__Problem__. In the article on bias in artificial intelligence below, what did the study's lead author replace the latency paradigm in humans with when adapting the Implicit Association Test to machine-learning algorithms?

__Extract__.
===
When Artificial Intelligence = Not Enough Intelligence

A new study is the latest effort to unravel the Gordian knot of our impact on algorithms, and algorithms’ impact on us.

"I'm afraid I can't do that, Dave." The iconic image of the HAL9000 supercomputer, from 2001: A Space Odyssey (MGM).

It’s a staple of science fiction: the devices made by humans run afoul of their creators by learning how humans think. From the renegade HAL9000 in 2001: A Space Odyssey to the replicants in the sci-fi classic Blade Runner to the robot in the 2014 hit Ex Machina, and others besides — all would eventually achieve the same cunning and brutality as the human beings who created them.

On April 13th, the website Science reported the latest unsettling news of how algorithms being used to develop artificial intelligence systems are — like the mechanisms of the movies — getting better at internalizing bad habits of their human creators, via written language and text.

A new AI study, from researchers at Princeton University and the University of Bath, shows just how pervasive human bias can be at the written level. “Machine learning is a means to derive artificial intelligence by discovering patterns in existing data,” says the study abstract. “Here, we show that applying machine learning to ordinary human language results in human-like semantic biases. ... machines can learn word associations from written texts and that these associations mirror those learned by humans.”

◊ ◊ ◊

Researchers duplicated a broad array of human biases as measured by the widely-recognized Implicit Association Test, which measures beliefs and social attitudes that people may not be comfortable reporting or communicating to others — like attitudes on race and gender.

The IAT, something of a standard in the metrics of social psychology, is basic to the work of Project Implicit, an ongoing research program at Harvard University (you can take the IAT yourself).

In the IAT, test subjects are shown contrasting images paired with descriptive words. The test calculates the test subjects’ “latency paradigm” (or reaction time, how long it takes them to associate an image with a word). The test’s working assumption: the longer it takes to match image with word, the more unlikely that match is a true association.

◊ ◊ ◊

In a series of emails, the study’s lead author, Aylin Caliskan, a post-doctoral research associate at Princeton University, told me she adapted the IAT to machine-learning algorithms “by replacing the latency paradigm in humans with mathematical distance.” She said this distance employs “cosine similarity,” or the ability to “compute syntactic or semantic relations between words.”

Caliskan wrote: “I took 4 sets of words, 2 sets for representing 2 different societal groups and 2 sets of terms representing stereotypes ... taking Black American and White American names along with pleasant and unpleasant terms, then calculate the mean cosine similarity between black American names and pleasant vs unpleasant, do the same for White American names, and see which groups of people are associated with which stereotypes.”

Caliskan’s team used an algorithm for comparison, Global Vectors for Word Representation (GLoVe) from Stanford University. This alg learns and documents linguistic connections between words using “a single scalar that quantifies the relatedness of two words.”

From the abstract again:

“Our results indicate that text corpora contain recoverable and accurate imprints of our historic biases, whether morally neutral as toward insects or flowers, problematic as toward race or gender, or even simply veridical, reflecting the status quo distribution of gender with respect to careers or first names. Our methods hold promise for identifying and addressing sources of bias in culture, including technology.”
===
__Target pointing data__.
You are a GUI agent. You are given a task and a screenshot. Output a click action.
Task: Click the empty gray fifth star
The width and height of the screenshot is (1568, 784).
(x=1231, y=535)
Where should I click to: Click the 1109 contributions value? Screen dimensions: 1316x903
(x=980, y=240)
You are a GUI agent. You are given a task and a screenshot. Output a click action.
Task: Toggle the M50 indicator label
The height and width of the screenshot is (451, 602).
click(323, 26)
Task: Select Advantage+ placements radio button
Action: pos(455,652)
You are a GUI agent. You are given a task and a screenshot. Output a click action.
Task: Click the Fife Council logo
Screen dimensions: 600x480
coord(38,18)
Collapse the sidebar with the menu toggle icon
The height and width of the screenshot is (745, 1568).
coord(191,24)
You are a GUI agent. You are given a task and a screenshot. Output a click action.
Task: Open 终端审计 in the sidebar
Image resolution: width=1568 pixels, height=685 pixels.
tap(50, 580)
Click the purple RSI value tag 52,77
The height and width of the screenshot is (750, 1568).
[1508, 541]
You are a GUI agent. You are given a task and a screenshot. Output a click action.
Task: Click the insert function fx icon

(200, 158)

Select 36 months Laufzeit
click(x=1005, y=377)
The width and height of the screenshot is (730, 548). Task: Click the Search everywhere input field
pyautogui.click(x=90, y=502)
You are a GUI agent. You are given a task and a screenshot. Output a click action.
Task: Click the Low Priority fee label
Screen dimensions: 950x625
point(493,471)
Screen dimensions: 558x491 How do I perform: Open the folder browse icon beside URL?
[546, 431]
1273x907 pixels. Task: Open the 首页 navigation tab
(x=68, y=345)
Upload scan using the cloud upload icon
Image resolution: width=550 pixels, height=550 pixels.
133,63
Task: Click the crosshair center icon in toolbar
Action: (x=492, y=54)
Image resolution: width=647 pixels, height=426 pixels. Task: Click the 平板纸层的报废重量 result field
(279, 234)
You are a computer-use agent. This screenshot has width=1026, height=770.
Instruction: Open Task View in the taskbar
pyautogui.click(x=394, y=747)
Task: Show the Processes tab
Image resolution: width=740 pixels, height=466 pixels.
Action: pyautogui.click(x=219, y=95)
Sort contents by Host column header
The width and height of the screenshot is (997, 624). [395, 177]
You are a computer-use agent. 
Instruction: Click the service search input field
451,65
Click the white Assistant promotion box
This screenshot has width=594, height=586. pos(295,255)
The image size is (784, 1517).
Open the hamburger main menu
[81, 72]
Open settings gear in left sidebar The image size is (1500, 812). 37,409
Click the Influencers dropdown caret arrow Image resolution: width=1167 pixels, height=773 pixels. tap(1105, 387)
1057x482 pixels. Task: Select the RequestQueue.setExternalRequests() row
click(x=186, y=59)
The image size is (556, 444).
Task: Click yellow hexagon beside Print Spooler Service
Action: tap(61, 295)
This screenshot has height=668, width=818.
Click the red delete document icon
===
__Result of this task__. Mathematical distance.